4 dezembro 2009 10:21

"Sonhar e ter ambição" é a principal condição para se chegar ao cimo, seja de uma escalada, seja de um negócio, seja de qualquer outro projecto. O empresário e o alpinista fizeram uma parceria improvável para explicar como se vencem os Everestes da vida. Clique para visitar o canal Life & Style.

4 dezembro 2009 10:21

Hora marcada, comparecem no sétimo andar do Sheraton, em Lisboa. Rui Nabeiro, o patrão da Delta, chega primeiro, na companhia da mulher e do motorista. O alpinista João Garcia vem pouco depois. Habituado a escalar as montanhas mais altas do mundo, não dispensou também o elevador. Cumprimentam-se com um abraço junto à janela, que oferece uma fantástica vista panorâmica sobre a cidade e o rio Tejo. Parecem amigos de longa data, mas esta é apenas a segunda vez que se encontram. A primeira foi no lançamento desta aventura concretizada com o título "10 Passos para Chegar ao Topo - Todo o Empreendedor Tem o Seu Evereste", que chegou na semana passada às livrarias portuguesas com a chancela da editora Caderno. Em entrevista à "Revista Única", o empresário da planície alentejana e o português que mais perto anda do céu com os pés na Terra, falaram do que os une, da admiração mútua do que é preciso para escalar com sucesso as montanhas da vida.

Como é que duas pessoas de dois mundos tão distintos se juntam para escrever um livro? João Garcia (J.G.) - Foi o José Prata da editora Caderno que lançou o desafio. Ele sabia que eu fazia acções de motivação para empresas e que tinha uma série de argumentos que podiam ser colocados por escrito. Como o livro seria destinado a empreendedores, pensou-se que seria interessante ter também o ponto de vista de um empreendedor. Quando se falou no Sr. Comendador, não hesitei. É uma pessoa que admiro e temos algumas coisas em comum.

Rui Nabeiro (R.N.) - Não tinha qualquer ligação ao João, mas tinha uma profunda admiração pelas suas façanhas. É uma pessoa lutadora como eu. Isso levou-me a acarinhar a ideia.

Que outras coisas têm em comum? J.G. - Para começar, tenho uma costela de Montemor-o-Novo. A minha mãe também é alentejana. Depois, temos ambos objectivos precisos e lutamos bastante para os atingir. Somos ambiciosos. Em nove dos dez passos para o sucesso do livro os nossos pontos de vista coincidem.

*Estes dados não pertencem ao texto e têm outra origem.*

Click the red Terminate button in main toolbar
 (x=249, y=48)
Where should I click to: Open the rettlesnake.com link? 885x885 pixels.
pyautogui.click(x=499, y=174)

E onde é que diferem? J.G. - Sou apologista que, numa expedição, tenho que aligeirar a minha logística e este senhor ao meu lado tem a sua visão, muito humanista, que o valor está nas pessoas, que o capital humano é o seu melhor activo. Eu na minha mochila corto o cabo da escova de dentes para perder dez gramas. Tudo o que é peso tem que ser considerado. Aligeirar a minha estrutura é muito importante. Mas tenho consciência que sem as pessoas que me ajudam, sem o trabalho de equipa, não sou nada. Mesmo aquelas pessoas que me abordam na rua para me agradecer não percebem que sou eu que lhes devia agradecer, porque me carregam as baterias. Fazem-me perceber que nós, os escaladores, não somos mais os conquistadores do inútil, como nos chamavam no passado. Há um sentido no que fazemos.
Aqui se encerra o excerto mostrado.